● YOUR TASK
Up to and including the line that contains "Task: Click help", return every line from the start of the data, unchanged.

● INFORMATION PROVIDED
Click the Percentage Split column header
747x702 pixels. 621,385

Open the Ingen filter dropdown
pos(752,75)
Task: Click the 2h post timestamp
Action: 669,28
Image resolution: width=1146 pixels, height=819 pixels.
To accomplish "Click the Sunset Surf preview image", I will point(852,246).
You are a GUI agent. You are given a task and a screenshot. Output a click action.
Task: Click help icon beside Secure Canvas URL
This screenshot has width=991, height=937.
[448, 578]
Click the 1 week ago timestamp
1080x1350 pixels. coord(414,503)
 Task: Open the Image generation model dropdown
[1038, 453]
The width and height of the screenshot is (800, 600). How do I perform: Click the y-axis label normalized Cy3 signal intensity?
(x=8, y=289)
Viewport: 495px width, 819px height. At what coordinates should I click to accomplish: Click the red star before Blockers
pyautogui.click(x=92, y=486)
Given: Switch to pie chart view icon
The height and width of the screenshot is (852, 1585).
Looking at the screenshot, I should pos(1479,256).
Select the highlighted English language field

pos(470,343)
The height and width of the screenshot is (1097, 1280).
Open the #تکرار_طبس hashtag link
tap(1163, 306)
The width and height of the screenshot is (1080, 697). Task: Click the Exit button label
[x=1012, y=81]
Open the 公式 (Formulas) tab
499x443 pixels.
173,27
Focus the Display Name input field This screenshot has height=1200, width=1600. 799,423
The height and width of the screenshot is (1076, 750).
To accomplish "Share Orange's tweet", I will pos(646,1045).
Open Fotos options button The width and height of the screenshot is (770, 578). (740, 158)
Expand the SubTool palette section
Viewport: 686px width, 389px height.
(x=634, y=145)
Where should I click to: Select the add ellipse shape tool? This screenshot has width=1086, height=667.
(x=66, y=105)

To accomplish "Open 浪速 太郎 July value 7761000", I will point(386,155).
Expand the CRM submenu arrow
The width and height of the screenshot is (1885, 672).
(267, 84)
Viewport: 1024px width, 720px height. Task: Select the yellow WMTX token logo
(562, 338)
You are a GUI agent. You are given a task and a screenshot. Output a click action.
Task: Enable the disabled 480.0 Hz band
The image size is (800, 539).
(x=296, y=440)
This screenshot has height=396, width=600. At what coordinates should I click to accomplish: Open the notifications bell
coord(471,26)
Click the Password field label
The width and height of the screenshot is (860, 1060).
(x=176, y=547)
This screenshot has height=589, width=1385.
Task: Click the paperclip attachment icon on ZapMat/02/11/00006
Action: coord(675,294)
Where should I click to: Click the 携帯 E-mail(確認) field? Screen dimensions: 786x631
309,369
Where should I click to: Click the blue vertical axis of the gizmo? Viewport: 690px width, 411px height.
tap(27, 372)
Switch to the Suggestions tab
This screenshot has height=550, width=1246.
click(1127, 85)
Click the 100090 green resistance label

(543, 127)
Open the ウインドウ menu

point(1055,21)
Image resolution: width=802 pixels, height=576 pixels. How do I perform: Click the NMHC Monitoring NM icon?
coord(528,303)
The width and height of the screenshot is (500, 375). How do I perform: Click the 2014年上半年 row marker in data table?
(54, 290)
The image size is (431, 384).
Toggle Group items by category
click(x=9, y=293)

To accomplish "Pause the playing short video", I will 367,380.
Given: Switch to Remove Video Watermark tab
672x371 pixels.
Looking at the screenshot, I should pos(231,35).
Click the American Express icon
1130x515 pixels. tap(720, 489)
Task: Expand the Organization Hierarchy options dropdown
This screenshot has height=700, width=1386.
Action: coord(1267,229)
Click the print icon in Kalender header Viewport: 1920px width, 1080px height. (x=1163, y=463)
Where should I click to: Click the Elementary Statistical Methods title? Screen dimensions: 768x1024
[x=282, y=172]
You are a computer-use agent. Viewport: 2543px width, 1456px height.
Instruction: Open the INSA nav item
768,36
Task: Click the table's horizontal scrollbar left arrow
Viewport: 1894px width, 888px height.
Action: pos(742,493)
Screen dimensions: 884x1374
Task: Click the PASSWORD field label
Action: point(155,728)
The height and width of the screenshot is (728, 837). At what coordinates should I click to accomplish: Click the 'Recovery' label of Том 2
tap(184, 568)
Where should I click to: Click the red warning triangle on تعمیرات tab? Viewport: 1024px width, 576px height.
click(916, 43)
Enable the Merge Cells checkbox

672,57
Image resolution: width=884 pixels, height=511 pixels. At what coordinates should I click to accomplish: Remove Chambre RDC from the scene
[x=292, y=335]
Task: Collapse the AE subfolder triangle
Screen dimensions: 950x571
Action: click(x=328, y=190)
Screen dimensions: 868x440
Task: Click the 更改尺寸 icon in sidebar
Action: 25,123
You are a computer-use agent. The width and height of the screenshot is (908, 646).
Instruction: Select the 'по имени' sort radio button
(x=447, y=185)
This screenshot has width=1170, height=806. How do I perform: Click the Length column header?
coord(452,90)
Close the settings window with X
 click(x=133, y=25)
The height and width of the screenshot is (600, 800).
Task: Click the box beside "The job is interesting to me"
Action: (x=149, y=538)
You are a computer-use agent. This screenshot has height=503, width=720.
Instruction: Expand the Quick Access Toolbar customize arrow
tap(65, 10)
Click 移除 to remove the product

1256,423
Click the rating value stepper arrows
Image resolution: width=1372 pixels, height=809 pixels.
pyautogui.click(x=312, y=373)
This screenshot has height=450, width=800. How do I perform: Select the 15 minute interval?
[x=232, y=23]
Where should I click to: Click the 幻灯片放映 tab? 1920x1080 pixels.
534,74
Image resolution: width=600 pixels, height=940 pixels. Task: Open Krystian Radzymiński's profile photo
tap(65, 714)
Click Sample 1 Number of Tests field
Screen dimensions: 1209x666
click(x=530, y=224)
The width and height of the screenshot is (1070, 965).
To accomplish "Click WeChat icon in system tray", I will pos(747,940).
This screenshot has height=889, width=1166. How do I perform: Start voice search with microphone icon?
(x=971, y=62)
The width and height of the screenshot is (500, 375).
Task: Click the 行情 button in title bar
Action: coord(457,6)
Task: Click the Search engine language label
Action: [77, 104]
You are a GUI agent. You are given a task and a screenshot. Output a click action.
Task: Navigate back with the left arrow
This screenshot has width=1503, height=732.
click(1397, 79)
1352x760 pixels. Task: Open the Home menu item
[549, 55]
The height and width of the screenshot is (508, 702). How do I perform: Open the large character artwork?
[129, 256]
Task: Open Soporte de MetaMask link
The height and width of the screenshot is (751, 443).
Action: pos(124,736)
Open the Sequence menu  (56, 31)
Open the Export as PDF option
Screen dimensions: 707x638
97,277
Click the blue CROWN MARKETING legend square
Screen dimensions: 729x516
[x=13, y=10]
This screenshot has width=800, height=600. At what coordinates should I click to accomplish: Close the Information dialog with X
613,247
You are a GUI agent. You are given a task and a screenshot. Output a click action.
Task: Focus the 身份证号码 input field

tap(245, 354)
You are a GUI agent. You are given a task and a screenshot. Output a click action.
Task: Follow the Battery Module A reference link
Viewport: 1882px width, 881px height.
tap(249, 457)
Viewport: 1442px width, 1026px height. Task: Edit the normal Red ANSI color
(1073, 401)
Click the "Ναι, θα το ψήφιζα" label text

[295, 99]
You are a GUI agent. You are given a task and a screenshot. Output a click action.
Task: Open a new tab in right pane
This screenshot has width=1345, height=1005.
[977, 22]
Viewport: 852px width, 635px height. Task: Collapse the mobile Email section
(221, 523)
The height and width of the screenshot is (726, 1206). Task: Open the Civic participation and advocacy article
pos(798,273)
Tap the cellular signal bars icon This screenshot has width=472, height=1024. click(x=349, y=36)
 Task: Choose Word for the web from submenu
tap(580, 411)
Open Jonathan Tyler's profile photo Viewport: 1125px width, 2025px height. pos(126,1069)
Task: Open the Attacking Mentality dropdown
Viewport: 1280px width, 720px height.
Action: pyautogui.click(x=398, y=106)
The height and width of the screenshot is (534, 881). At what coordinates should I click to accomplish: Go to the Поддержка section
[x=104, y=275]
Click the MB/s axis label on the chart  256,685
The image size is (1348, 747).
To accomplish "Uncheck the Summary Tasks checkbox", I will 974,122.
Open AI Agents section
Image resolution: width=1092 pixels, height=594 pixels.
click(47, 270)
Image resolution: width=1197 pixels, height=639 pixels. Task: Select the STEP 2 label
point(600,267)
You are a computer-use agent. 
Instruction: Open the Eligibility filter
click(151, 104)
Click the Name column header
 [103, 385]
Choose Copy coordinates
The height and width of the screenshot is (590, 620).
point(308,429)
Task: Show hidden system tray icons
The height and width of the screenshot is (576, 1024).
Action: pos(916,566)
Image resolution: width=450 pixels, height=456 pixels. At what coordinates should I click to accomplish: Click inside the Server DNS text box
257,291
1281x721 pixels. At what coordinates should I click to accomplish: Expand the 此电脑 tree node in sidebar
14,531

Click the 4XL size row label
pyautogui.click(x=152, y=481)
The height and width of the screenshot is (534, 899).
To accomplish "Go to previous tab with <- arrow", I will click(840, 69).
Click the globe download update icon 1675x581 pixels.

● RESULT OF THE EXERCISE
Click the Percentage Split column header
747x702 pixels. 621,385

Open the Ingen filter dropdown
pos(752,75)
Task: Click the 2h post timestamp
Action: 669,28
Image resolution: width=1146 pixels, height=819 pixels.
To accomplish "Click the Sunset Surf preview image", I will point(852,246).
You are a GUI agent. You are given a task and a screenshot. Output a click action.
Task: Click help icon beside Secure Canvas URL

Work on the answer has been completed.